Repeat the rows from the line containing "You are a GUI" through the line containing "pos(1178,186)", including both of those lines, and leave the pictures out of your answer.

Rows of locating words and elements
* * * *

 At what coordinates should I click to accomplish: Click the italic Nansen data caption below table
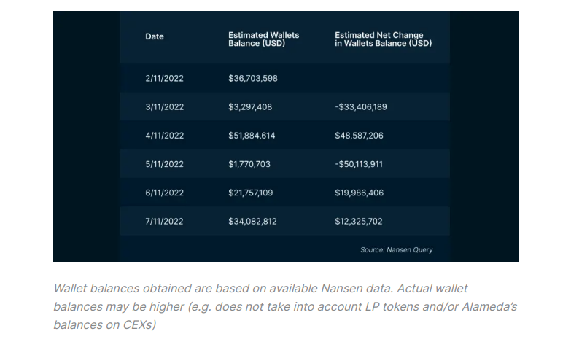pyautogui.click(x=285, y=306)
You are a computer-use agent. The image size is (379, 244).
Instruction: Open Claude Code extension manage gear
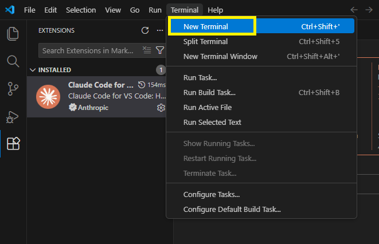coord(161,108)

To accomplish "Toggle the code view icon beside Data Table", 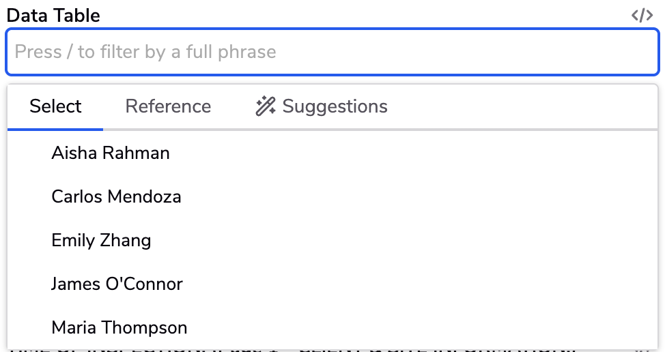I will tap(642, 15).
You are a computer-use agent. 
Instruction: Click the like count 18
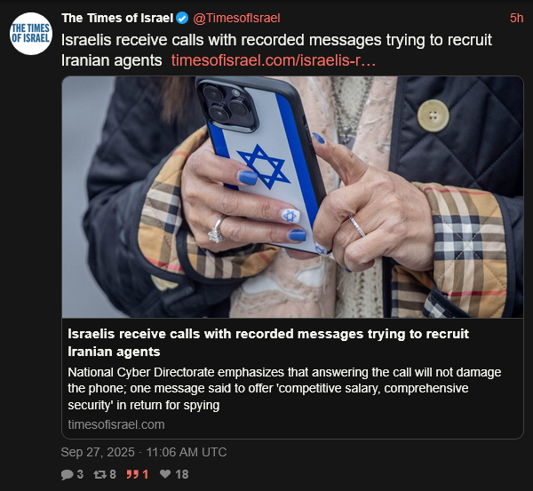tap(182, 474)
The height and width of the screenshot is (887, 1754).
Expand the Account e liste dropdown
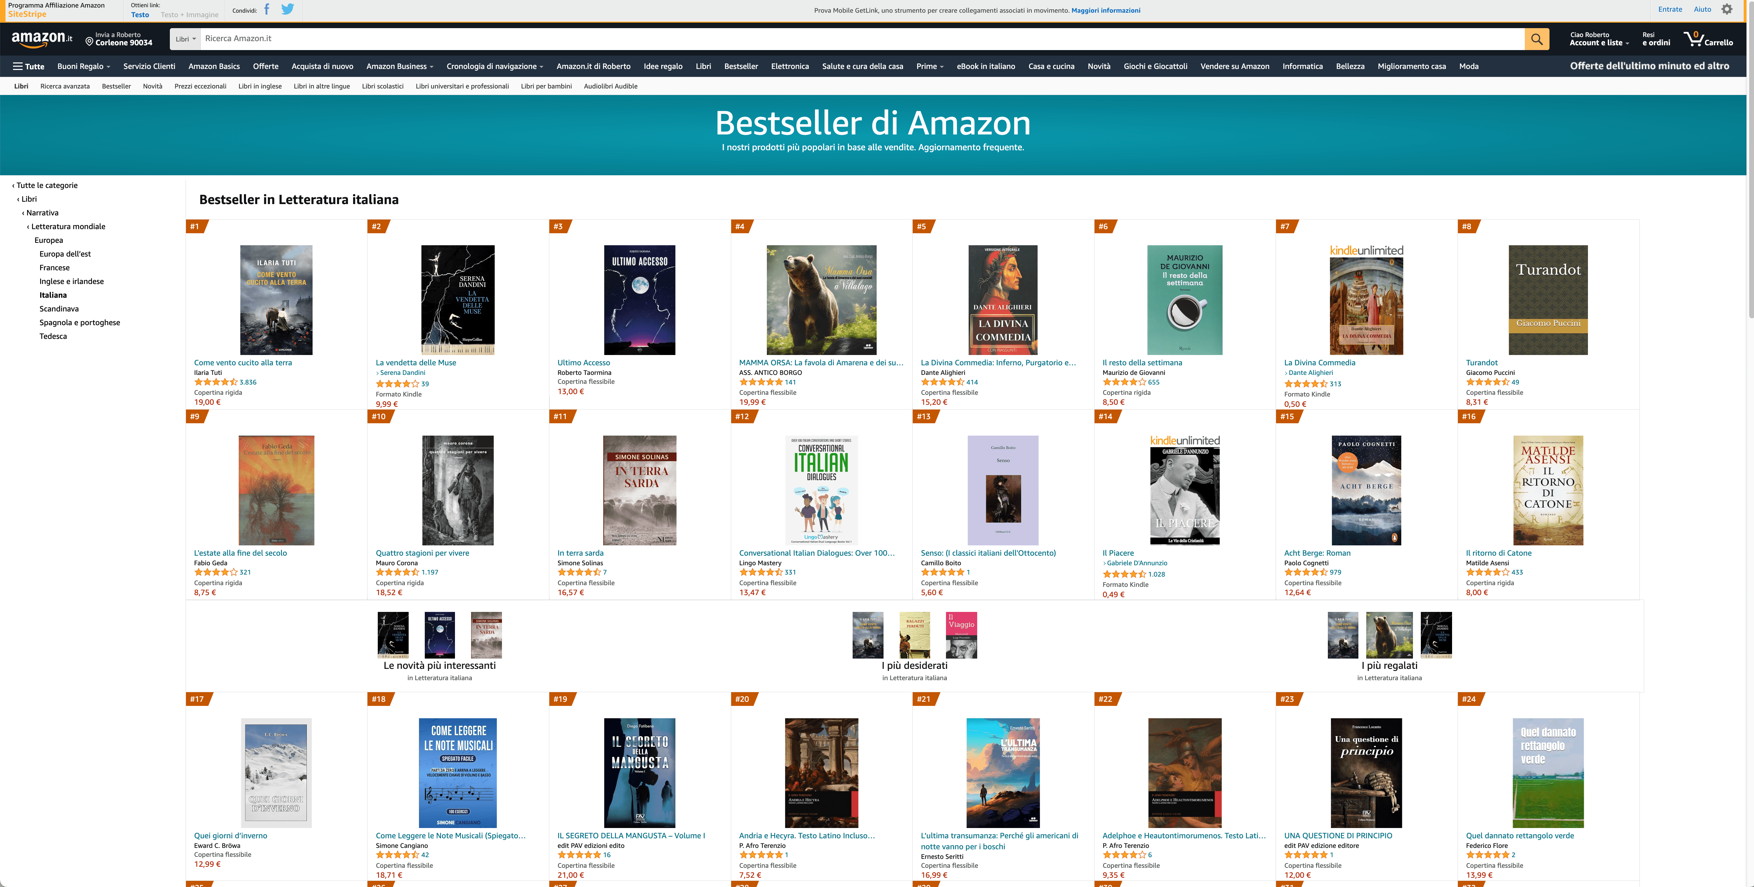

* * * *

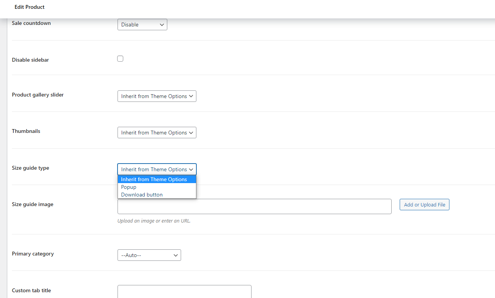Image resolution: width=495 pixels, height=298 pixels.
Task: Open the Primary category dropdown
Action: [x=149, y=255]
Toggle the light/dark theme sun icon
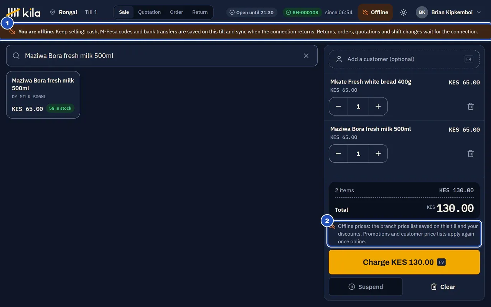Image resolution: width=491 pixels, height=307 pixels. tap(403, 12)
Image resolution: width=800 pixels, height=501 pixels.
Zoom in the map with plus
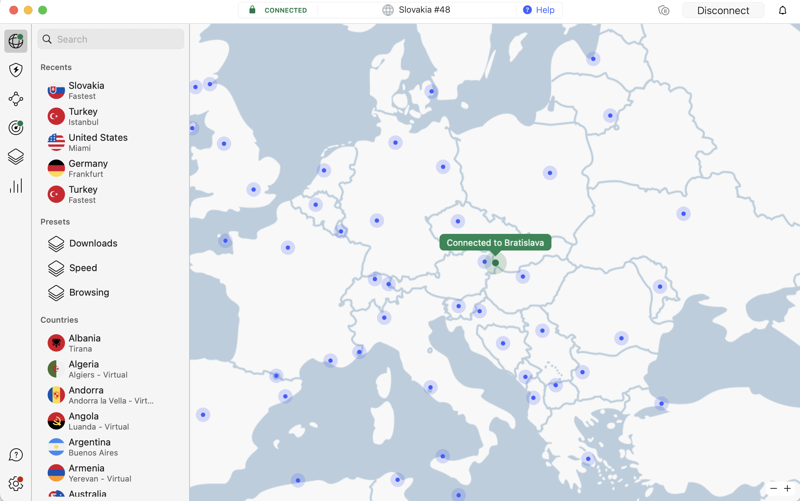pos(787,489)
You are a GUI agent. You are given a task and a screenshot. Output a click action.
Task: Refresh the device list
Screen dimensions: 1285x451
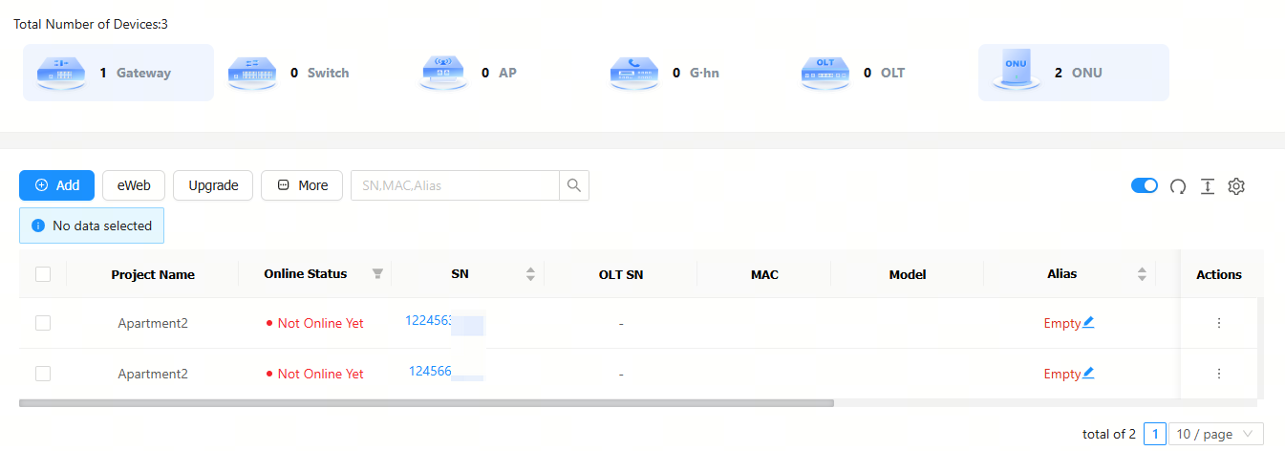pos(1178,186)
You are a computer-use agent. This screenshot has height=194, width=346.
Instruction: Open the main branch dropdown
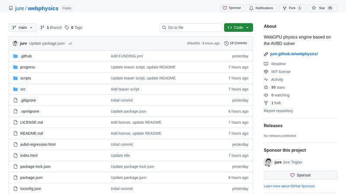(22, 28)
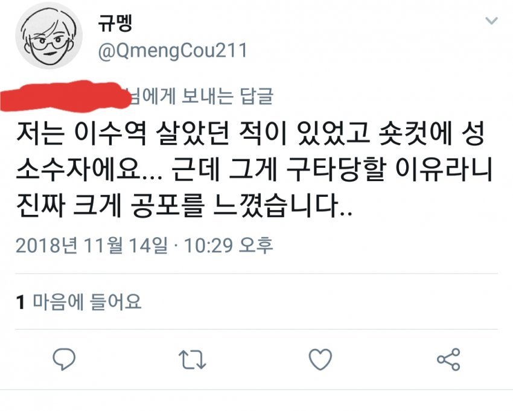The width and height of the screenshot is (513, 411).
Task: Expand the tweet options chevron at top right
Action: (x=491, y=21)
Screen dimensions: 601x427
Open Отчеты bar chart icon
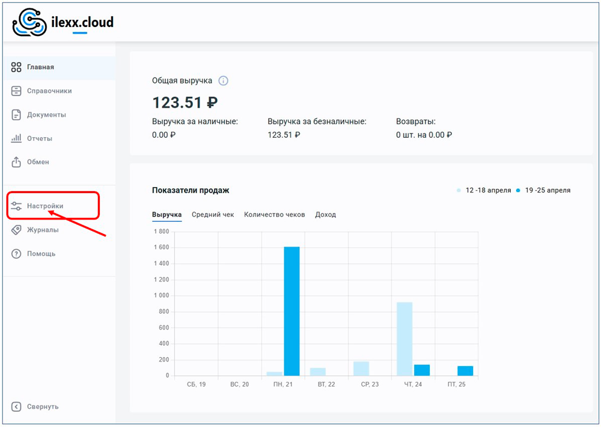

* * * *

Written response:
You are a GUI agent. You are given a task and a screenshot. Output a click action.
Task: Refresh the device list
Screen dimensions: 1285x451
pos(1178,186)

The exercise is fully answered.